Top of Exercise material

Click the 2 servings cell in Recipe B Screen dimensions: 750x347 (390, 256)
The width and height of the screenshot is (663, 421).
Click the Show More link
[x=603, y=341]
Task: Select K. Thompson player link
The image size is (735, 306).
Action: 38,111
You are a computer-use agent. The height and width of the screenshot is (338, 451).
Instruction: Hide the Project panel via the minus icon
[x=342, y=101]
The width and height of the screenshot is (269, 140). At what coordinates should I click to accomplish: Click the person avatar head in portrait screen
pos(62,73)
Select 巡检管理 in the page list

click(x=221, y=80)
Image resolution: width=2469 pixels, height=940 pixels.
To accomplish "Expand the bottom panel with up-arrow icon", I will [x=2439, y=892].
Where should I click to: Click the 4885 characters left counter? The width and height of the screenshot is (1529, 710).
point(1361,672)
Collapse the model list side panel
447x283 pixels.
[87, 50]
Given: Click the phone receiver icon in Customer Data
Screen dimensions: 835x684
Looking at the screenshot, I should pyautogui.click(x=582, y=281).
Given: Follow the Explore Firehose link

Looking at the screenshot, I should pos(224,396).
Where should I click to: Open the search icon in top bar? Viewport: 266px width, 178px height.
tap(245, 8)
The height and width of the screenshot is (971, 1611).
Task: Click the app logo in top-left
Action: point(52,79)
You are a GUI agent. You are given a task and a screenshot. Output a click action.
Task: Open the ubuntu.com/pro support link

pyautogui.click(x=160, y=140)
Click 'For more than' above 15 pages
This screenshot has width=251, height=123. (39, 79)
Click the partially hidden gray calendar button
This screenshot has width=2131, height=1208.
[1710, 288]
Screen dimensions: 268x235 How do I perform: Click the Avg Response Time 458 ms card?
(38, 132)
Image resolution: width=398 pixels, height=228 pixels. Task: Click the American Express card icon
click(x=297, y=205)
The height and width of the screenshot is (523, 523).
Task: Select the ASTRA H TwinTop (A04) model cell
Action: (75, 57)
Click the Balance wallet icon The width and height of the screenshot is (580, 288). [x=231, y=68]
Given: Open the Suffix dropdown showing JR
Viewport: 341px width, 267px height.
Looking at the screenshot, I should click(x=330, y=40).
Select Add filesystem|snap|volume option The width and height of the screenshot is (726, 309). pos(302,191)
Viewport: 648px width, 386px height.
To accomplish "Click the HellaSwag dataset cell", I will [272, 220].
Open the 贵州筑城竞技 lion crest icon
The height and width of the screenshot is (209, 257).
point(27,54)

Bottom of Exercise material

# Try it:
Reprint the whole listing above exactly.

# Answer box:
Click the 2 servings cell in Recipe B Screen dimensions: 750x347 (390, 256)
The width and height of the screenshot is (663, 421).
Click the Show More link
[x=603, y=341]
Task: Select K. Thompson player link
The image size is (735, 306).
Action: 38,111
You are a computer-use agent. The height and width of the screenshot is (338, 451).
Instruction: Hide the Project panel via the minus icon
[x=342, y=101]
The width and height of the screenshot is (269, 140). At what coordinates should I click to accomplish: Click the person avatar head in portrait screen
pos(62,73)
Select 巡检管理 in the page list

click(x=221, y=80)
Image resolution: width=2469 pixels, height=940 pixels.
To accomplish "Expand the bottom panel with up-arrow icon", I will [x=2439, y=892].
Where should I click to: Click the 4885 characters left counter? The width and height of the screenshot is (1529, 710).
point(1361,672)
Collapse the model list side panel
447x283 pixels.
[87, 50]
Given: Click the phone receiver icon in Customer Data
Screen dimensions: 835x684
Looking at the screenshot, I should pyautogui.click(x=582, y=281).
Given: Follow the Explore Firehose link

Looking at the screenshot, I should pos(224,396).
Where should I click to: Open the search icon in top bar? Viewport: 266px width, 178px height.
tap(245, 8)
The height and width of the screenshot is (971, 1611).
Task: Click the app logo in top-left
Action: point(52,79)
You are a GUI agent. You are given a task and a screenshot. Output a click action.
Task: Open the ubuntu.com/pro support link

pyautogui.click(x=160, y=140)
Click 'For more than' above 15 pages
This screenshot has width=251, height=123. (39, 79)
Click the partially hidden gray calendar button
This screenshot has width=2131, height=1208.
[1710, 288]
Screen dimensions: 268x235 How do I perform: Click the Avg Response Time 458 ms card?
(38, 132)
Image resolution: width=398 pixels, height=228 pixels. Task: Click the American Express card icon
click(x=297, y=205)
The height and width of the screenshot is (523, 523).
Task: Select the ASTRA H TwinTop (A04) model cell
Action: (75, 57)
Click the Balance wallet icon The width and height of the screenshot is (580, 288). [x=231, y=68]
Given: Open the Suffix dropdown showing JR
Viewport: 341px width, 267px height.
Looking at the screenshot, I should click(x=330, y=40).
Select Add filesystem|snap|volume option The width and height of the screenshot is (726, 309). pos(302,191)
Viewport: 648px width, 386px height.
To accomplish "Click the HellaSwag dataset cell", I will [272, 220].
Open the 贵州筑城竞技 lion crest icon
The height and width of the screenshot is (209, 257).
point(27,54)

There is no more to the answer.